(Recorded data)
===
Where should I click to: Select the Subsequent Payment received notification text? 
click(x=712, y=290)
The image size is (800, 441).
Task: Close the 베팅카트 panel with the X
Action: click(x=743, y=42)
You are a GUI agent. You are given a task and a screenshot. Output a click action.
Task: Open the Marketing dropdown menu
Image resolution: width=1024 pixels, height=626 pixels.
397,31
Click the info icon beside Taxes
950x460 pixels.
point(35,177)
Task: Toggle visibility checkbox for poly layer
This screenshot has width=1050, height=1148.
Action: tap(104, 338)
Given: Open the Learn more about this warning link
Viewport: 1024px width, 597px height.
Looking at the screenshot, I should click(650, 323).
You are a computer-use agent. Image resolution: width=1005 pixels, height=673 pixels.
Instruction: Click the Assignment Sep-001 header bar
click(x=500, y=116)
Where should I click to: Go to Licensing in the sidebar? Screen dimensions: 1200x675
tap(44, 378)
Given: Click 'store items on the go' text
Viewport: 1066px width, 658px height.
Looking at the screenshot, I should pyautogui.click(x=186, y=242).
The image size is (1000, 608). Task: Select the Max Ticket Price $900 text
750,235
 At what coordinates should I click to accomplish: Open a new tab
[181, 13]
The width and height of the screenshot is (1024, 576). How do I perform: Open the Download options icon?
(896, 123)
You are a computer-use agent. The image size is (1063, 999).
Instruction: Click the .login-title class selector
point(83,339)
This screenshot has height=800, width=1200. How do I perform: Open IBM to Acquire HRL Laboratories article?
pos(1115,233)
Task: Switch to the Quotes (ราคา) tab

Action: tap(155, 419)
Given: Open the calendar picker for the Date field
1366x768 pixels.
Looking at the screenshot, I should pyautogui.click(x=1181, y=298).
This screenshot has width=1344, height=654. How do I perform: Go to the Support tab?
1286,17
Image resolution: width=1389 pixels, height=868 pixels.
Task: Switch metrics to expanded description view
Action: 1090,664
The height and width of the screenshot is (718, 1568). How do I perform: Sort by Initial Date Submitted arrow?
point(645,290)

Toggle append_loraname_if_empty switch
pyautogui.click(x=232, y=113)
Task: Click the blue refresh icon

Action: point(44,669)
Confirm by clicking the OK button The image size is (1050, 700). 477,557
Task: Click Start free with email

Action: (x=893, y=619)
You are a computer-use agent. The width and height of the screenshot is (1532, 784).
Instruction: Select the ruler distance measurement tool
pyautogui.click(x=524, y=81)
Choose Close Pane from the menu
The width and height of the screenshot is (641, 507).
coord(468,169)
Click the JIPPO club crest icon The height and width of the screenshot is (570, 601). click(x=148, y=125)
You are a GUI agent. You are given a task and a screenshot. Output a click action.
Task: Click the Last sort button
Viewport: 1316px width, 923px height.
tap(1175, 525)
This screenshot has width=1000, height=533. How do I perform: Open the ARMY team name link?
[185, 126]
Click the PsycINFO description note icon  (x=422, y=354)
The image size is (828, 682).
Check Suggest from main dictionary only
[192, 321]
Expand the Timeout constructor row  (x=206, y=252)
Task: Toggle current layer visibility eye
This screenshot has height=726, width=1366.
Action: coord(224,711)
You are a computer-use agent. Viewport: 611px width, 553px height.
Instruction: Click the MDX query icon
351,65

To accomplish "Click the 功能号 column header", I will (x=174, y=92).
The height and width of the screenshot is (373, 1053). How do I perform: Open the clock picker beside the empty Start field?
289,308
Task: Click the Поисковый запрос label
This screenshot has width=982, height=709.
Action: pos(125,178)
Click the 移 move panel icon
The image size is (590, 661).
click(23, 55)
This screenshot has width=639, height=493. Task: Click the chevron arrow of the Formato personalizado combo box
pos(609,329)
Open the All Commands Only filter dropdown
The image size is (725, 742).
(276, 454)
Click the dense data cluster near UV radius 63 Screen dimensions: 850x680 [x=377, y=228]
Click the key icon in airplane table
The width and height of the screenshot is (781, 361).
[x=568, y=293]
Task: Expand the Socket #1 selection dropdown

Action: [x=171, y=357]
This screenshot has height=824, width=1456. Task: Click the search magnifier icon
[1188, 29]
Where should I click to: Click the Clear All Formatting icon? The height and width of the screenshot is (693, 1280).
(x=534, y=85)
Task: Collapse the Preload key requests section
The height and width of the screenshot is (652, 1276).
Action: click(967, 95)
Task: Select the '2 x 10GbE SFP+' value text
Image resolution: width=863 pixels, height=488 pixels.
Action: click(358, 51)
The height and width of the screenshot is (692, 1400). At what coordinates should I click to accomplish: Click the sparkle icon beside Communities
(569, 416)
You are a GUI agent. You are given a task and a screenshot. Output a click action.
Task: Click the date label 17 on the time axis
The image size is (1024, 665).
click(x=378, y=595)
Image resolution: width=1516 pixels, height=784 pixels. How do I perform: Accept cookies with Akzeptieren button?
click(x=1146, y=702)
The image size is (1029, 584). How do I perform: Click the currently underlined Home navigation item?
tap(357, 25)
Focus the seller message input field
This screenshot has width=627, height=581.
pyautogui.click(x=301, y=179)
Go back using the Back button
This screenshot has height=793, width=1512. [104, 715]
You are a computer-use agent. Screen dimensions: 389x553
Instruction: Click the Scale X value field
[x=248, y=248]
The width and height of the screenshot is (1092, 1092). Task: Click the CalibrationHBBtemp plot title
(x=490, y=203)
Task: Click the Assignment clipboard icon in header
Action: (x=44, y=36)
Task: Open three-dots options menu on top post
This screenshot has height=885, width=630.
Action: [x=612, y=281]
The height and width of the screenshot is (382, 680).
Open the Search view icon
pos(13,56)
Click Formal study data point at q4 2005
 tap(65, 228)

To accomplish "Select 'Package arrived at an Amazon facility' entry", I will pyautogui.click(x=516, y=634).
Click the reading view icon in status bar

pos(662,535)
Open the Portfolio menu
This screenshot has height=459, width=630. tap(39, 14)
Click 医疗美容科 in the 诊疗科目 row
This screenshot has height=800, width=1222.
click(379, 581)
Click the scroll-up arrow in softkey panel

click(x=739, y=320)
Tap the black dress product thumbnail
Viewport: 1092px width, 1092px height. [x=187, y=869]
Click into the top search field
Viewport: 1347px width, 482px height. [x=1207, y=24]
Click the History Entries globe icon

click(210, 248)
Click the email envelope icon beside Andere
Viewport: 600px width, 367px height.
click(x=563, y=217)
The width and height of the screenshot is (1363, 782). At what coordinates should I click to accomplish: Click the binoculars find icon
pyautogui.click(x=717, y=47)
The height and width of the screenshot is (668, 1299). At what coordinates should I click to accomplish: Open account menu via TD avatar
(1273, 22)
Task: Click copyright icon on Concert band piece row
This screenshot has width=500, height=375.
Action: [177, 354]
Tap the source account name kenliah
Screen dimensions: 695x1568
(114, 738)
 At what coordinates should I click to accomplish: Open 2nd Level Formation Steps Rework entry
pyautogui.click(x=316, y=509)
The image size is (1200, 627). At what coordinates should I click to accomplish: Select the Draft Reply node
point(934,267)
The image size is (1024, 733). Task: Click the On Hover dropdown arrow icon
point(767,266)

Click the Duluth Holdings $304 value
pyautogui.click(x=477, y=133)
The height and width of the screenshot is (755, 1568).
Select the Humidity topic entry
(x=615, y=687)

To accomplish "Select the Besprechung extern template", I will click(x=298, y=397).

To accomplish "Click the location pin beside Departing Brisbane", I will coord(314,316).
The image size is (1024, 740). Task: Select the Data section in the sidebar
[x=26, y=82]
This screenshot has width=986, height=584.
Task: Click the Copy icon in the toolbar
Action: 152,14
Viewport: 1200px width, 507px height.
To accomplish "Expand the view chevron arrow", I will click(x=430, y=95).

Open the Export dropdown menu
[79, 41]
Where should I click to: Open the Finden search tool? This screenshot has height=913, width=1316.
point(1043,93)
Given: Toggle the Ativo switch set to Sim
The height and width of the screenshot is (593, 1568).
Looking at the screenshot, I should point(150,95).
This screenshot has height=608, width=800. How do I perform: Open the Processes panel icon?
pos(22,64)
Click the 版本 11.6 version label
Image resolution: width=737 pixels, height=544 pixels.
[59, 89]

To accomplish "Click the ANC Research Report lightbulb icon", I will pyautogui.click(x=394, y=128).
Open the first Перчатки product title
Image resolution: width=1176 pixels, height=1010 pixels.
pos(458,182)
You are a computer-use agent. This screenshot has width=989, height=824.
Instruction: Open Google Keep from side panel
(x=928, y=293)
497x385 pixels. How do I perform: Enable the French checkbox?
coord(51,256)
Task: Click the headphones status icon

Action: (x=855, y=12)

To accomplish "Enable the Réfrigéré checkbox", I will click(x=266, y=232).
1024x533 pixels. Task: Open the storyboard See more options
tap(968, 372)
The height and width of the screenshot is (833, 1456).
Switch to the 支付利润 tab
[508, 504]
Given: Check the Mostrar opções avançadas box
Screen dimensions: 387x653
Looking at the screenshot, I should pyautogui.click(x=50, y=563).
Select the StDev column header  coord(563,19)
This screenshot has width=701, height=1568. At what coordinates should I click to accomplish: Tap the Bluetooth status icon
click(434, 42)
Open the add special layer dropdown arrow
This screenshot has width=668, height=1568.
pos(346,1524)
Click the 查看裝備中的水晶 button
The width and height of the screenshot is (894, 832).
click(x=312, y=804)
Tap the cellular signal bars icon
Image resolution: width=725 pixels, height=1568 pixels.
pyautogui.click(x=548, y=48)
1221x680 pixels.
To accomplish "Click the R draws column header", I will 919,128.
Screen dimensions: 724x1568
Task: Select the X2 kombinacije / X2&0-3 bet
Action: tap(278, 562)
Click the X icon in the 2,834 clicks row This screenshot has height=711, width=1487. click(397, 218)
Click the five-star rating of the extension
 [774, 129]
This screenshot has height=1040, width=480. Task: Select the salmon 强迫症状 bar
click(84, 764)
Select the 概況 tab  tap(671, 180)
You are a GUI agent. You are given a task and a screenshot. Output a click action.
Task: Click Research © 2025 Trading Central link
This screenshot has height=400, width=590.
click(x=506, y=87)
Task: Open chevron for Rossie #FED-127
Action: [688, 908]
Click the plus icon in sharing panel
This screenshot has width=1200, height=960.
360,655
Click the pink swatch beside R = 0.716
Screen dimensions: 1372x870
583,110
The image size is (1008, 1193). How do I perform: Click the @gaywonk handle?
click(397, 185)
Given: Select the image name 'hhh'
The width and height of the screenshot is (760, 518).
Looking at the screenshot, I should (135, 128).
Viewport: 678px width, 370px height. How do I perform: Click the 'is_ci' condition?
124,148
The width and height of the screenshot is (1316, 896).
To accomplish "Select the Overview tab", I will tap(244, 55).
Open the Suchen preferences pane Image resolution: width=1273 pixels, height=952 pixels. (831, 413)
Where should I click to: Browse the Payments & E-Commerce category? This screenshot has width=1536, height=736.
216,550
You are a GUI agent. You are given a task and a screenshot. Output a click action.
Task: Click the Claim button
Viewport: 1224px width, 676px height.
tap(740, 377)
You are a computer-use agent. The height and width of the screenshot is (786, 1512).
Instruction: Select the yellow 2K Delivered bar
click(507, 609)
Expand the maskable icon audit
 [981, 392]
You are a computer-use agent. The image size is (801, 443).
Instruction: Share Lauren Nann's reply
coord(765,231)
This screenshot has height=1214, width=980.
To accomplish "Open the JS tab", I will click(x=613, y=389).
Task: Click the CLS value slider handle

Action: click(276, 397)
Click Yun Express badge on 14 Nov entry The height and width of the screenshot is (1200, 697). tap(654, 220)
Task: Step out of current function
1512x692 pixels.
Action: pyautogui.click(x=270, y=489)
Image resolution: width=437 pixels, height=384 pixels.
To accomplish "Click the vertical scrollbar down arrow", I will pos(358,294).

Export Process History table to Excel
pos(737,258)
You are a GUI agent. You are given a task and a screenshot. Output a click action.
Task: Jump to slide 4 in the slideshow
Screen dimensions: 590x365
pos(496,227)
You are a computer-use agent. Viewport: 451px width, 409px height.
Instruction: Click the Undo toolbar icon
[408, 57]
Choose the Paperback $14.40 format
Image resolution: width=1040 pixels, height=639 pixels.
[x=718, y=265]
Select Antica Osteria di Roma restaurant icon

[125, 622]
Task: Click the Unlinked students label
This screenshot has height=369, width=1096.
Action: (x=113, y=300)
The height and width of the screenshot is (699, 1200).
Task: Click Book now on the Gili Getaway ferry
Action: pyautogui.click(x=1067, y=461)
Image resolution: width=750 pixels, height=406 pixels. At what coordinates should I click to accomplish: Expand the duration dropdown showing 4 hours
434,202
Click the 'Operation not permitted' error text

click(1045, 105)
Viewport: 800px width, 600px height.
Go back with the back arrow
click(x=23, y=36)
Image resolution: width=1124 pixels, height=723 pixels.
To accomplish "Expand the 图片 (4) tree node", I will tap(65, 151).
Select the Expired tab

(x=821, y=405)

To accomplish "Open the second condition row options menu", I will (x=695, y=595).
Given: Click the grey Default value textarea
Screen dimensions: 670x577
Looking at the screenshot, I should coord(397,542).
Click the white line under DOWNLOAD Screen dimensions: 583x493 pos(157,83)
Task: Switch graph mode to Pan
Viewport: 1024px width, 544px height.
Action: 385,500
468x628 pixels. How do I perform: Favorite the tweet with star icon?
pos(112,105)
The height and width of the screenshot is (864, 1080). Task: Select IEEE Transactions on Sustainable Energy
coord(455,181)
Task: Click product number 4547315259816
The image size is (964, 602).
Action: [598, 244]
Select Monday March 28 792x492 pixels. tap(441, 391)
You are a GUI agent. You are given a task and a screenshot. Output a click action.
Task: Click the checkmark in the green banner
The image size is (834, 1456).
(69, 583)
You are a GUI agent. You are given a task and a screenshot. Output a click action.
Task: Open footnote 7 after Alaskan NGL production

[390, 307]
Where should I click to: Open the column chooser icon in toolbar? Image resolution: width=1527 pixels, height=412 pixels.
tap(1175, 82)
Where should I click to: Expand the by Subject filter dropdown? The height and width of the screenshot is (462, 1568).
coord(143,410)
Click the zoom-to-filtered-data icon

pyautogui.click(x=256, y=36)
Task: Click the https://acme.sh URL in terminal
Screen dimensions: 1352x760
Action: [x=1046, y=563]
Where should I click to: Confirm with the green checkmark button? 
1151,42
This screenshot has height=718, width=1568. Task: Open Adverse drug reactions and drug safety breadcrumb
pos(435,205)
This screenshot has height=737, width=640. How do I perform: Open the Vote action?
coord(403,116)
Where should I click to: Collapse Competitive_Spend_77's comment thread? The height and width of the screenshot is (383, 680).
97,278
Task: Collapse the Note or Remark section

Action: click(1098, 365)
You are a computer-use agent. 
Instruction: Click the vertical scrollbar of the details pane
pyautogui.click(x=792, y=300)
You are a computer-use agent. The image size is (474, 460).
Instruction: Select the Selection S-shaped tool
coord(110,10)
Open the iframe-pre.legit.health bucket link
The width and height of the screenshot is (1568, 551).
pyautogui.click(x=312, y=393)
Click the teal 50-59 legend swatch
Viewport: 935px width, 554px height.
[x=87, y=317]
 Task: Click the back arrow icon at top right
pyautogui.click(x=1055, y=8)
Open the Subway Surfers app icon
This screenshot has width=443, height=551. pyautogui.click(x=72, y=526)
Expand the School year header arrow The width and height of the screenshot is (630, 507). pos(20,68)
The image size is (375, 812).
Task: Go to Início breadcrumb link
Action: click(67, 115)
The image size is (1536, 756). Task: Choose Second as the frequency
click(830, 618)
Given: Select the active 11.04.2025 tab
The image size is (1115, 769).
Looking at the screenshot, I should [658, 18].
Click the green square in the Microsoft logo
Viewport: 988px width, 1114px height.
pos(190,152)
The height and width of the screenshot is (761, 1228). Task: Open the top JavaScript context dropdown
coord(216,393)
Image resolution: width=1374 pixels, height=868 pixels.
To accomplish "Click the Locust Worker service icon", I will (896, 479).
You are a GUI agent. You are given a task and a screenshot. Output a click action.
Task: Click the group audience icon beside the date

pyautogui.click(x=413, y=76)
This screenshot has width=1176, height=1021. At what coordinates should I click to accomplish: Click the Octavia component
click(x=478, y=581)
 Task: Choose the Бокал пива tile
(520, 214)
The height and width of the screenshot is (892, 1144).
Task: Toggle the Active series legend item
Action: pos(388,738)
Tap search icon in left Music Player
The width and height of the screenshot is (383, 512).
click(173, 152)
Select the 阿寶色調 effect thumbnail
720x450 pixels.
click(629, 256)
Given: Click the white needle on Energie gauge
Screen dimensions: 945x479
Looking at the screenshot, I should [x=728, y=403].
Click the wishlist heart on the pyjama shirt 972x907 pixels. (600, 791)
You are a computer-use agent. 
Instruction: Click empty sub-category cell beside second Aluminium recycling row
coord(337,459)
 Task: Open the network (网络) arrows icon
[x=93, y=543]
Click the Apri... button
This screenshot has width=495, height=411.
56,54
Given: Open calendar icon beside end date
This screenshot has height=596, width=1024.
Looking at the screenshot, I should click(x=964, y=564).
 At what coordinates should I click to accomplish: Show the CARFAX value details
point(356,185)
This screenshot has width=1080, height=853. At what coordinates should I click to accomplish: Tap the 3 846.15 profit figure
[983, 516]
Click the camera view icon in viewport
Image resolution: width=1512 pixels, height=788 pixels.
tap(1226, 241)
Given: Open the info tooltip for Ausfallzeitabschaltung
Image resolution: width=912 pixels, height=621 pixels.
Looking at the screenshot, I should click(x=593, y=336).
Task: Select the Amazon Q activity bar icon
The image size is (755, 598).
===
Work request:
Reproduce every line above that contains the string "white".

Exercise solution:
Click the white line under DOWNLOAD Screen dimensions: 583x493 pos(157,83)
Given: Click the white needle on Energie gauge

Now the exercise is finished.